#### Do this
Copy the entries starting at the line that contains "Describe the element at coordinates (55, 56)" and ending at the line that contains "I want to click", and leave the pictures out of your answer.

#### Listing
= = =
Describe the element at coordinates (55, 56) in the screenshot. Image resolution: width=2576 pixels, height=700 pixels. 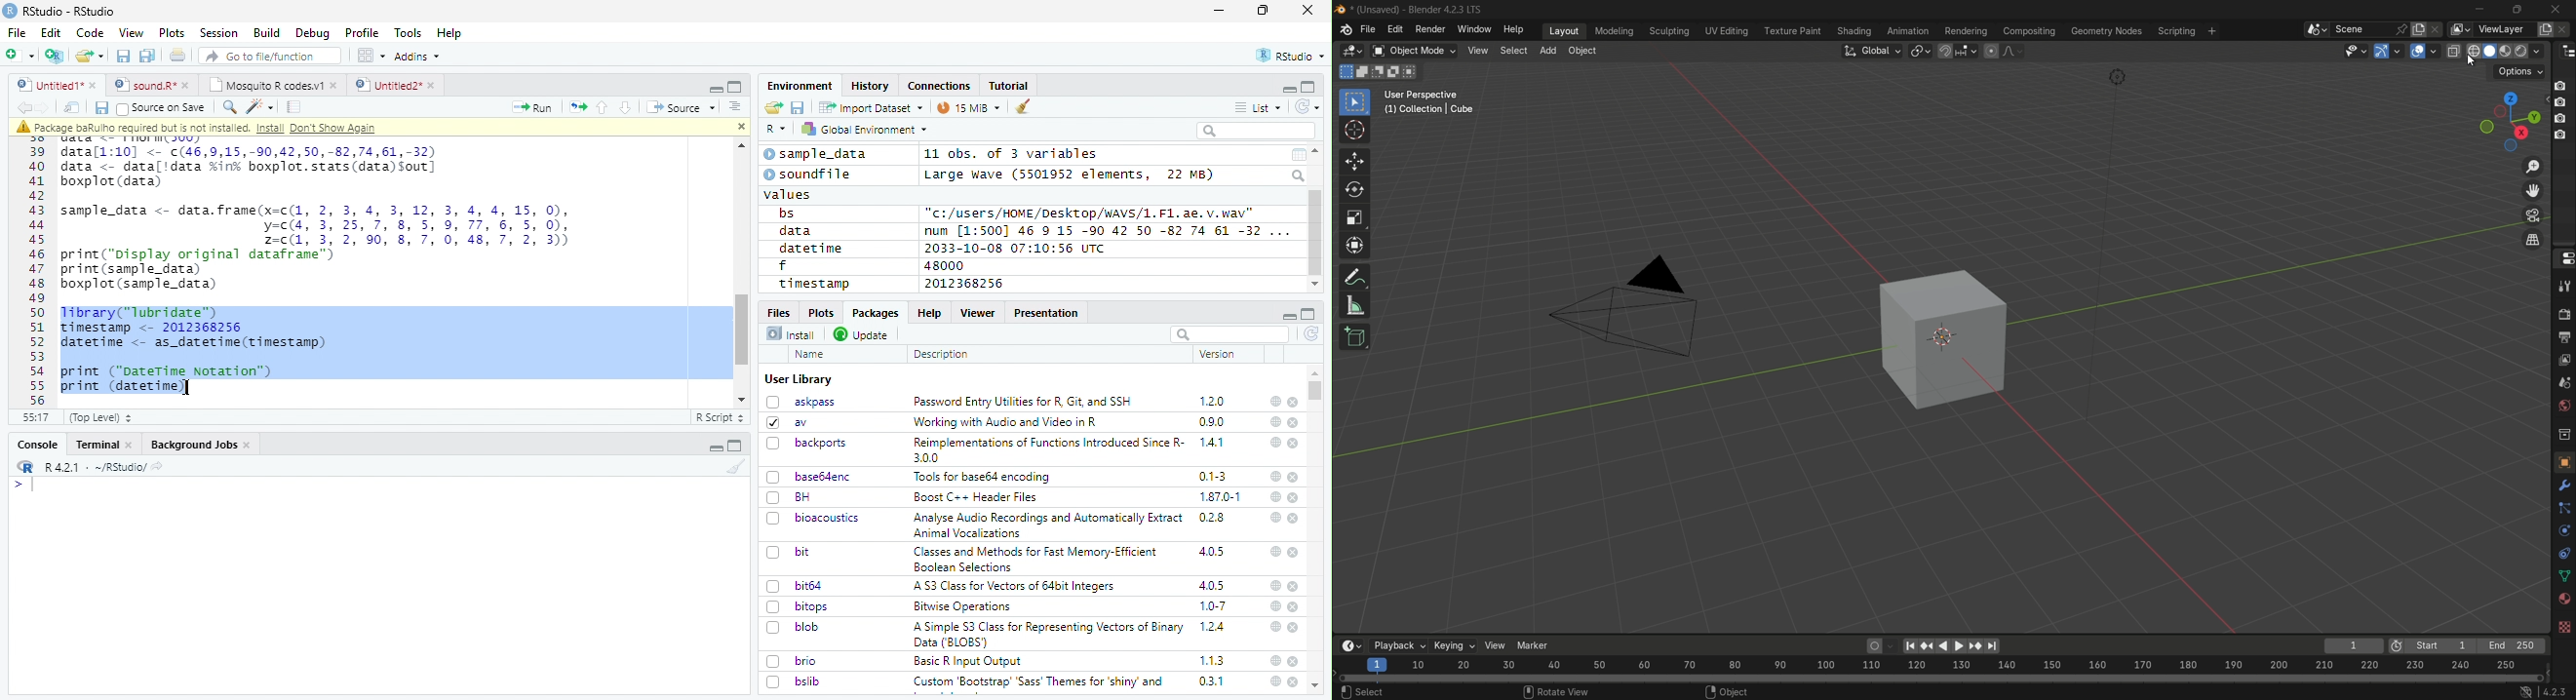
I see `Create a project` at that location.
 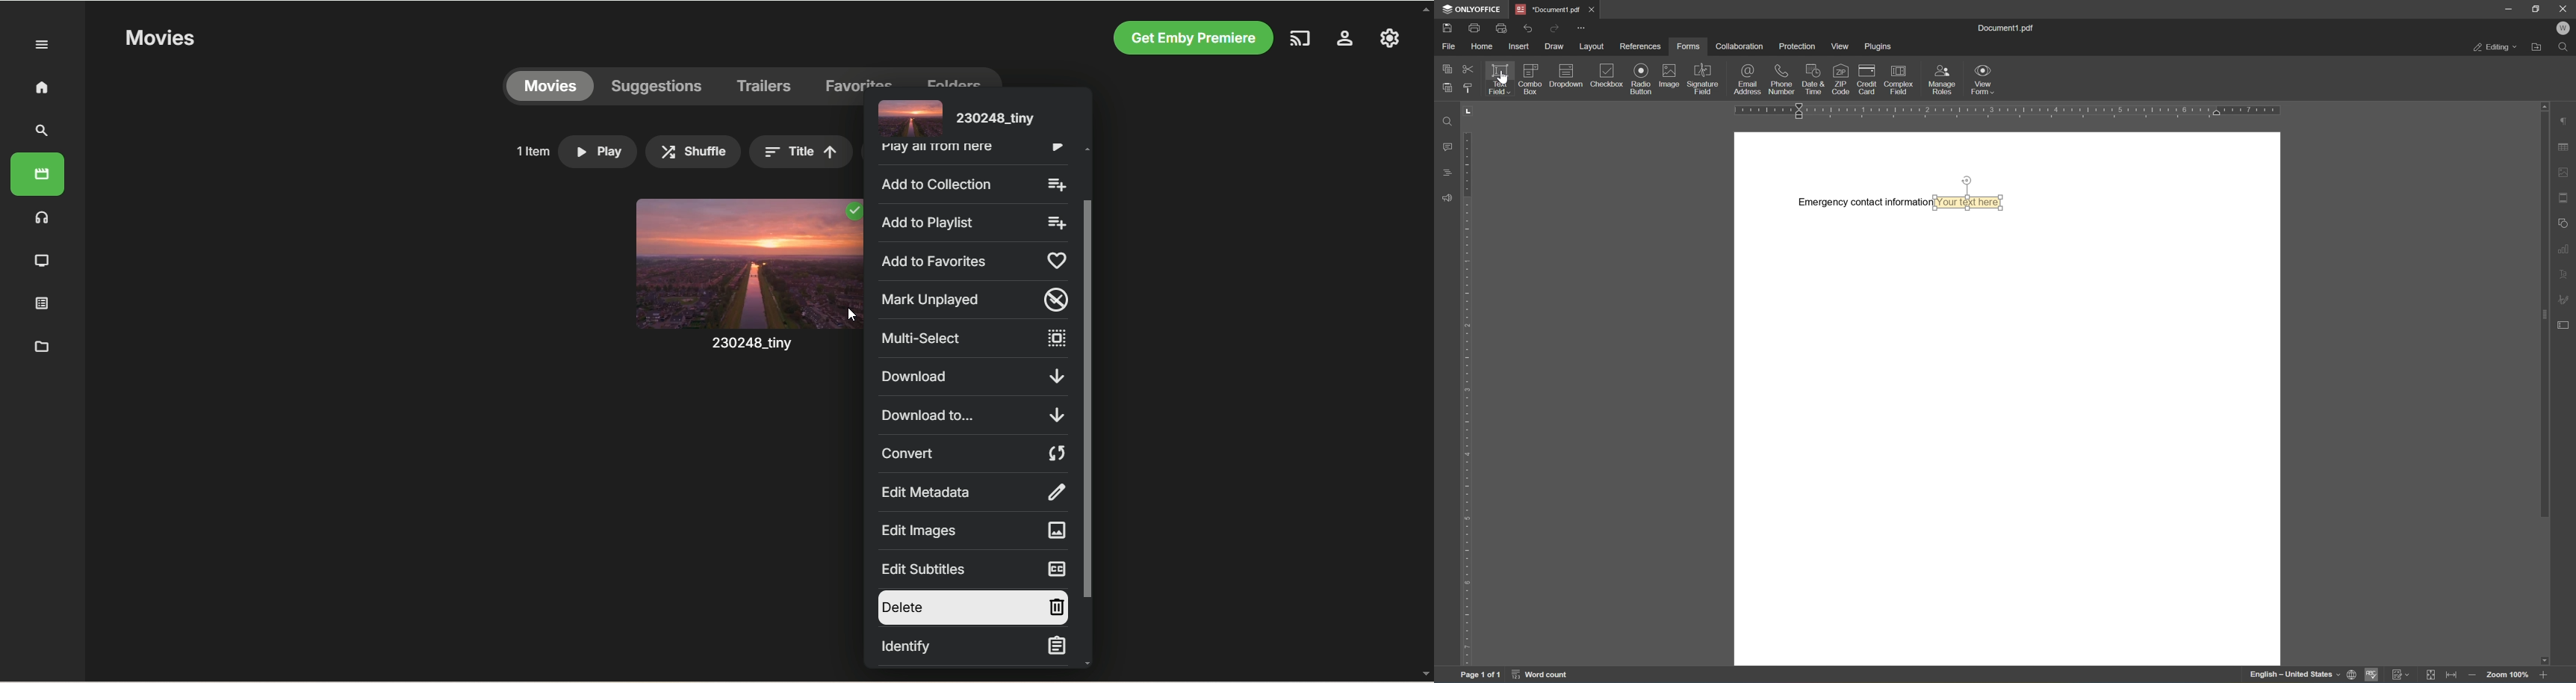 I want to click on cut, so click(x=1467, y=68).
= = =
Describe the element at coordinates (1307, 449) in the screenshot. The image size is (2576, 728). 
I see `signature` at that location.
= = =
#### Response
Describe the element at coordinates (55, 56) in the screenshot. Image resolution: width=2576 pixels, height=700 pixels. 
I see `Create a project` at that location.
  I want to click on cut, so click(x=1467, y=68).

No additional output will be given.